Restore aid for states

2/12/2009

HOUSE and Senate conferees must work quickly to bring a compromise stimulus package to President Obama's desk, and part of that compromise should be restoring aid to states slashed in the Senate version.

In order to win the backing of three moderate Republicans and move the bill, the Senate's $838 billion spending plan, passed on Tuesday, was tipped in favor of more tax cuts and fewer dollars in direct and targeted aid to states.

Despite the admirable intention in cutting $40 billion from the House bill, the Senate change would only create more potential hardship for states, including Ohio, which already are struggling to avoid budget cuts that will imperil education and put thousands more people out of work.

Cutting federal aid to states only moves fiscal problems downstream, closer to taxpayers, and would negate at least part of the stimulus the package is intended to generate.

Part of the problem in Congress is philosophical. Even moderate Republicans have difficulty accepting that the GOP mantra of the last eight years - that if businesses and wealthy individuals are given tax cuts they will use that money to create jobs - was wrong. Only demand for products creates jobs, and demand is created by millions of regular people having money in their pockets.

Both the House and Senate versions of the stimulus package include provisions to put money in the pockets of the people who need it most and are most likely to spend it quickly. Increasing and extending unemployment insurance, expanding the Earned Income Tax Credit and Child Tax Credit, increasing spending on food stamps and child care subsidies, and giving a tax credit of $500 per worker ($1,000 for couples), will have a reasonably quick impact on individuals and families in need, and should generate economic activity.

The same, we believe, is true of direct aid to states. That's because money given to states tends to be moved into the economy quickly. But the Senate's stimulus package provides less than half what the House plan included to help states save or create jobs while maintaining services.

Gov. Ted Strickland says the effect would be devastating, costing Ohio some $930 million and perhaps leading to increased tuition for 40 percent of public college students, the closure of two prisons, layoff of thousands of state and local government workers, and cuts to mental-health and drug-treatment services. In other words, cutting aid to states only slows the economy further.

And for what? The Senate bill makes changes (at a cost of $70 billion) to the Alternative Minimum Tax, which will benefit the well-to-do but have minimal effect on the economy. It also provides $39 billion in tax credits to anyone who wants to buy a house, but upper-income home buyers will be the chief beneficiaries. And then there's $11 billion to make interest payments on most vehicle loans and sales taxes deductible, a provision unlikely to change the mind of anyone who's been putting off buying a vehicle.

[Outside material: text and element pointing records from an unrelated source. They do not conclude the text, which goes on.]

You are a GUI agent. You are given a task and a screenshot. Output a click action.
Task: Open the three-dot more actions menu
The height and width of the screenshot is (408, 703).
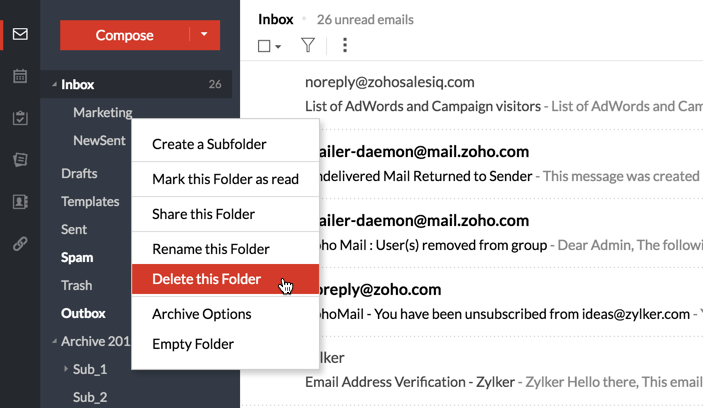[x=345, y=45]
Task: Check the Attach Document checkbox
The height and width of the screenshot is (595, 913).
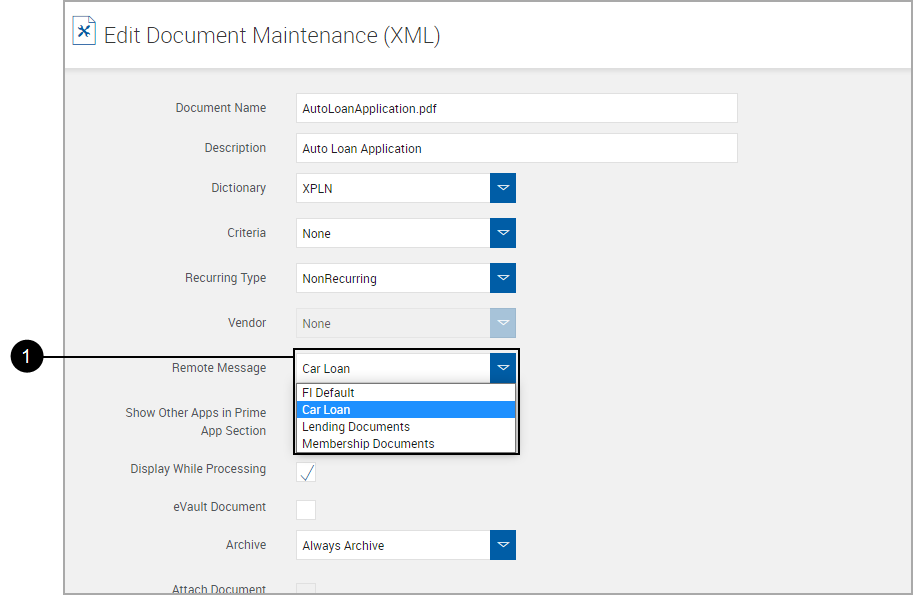Action: pos(306,590)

It's been said that there are no atheists in foxholes. Apparently, there are few dogmatic Republicans in governors' mansions during a recession either. Apart from a few diehards such as Republican Govs. Haley Barbour of Mississippi, Mark Sanford of South Carolina, and Rick Perry of Texas, most governors, Republican and Democrat alike, are pinning their budgets on federal aid to help them avoid cutting programs. That's why Republican Florida Gov. Charlie Crist appeared with President Obama as the President stumped for the stimulus package in Fort Myers.

Spending must address both short-term needs and long-term goals in combatting the recession.

The House's $79 billion package of aid to states recognizes that short-term responsibility much better than its smaller Senate counterpart and should form the basis of the stimulus plan President Obama is presented to sign.